◆ **What this task involves**: Reproduce the records below, substituting "tick box" for every "checkbox" and leaving everything else unchanged.

-- begin --

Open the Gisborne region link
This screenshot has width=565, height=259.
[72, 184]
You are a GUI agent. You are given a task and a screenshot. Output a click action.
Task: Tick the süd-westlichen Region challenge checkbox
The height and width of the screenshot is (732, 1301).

-- end --

◆ **Full output**:
Open the Gisborne region link
This screenshot has width=565, height=259.
[72, 184]
You are a GUI agent. You are given a task and a screenshot. Output a click action.
Task: Tick the süd-westlichen Region challenge tick box
The height and width of the screenshot is (732, 1301).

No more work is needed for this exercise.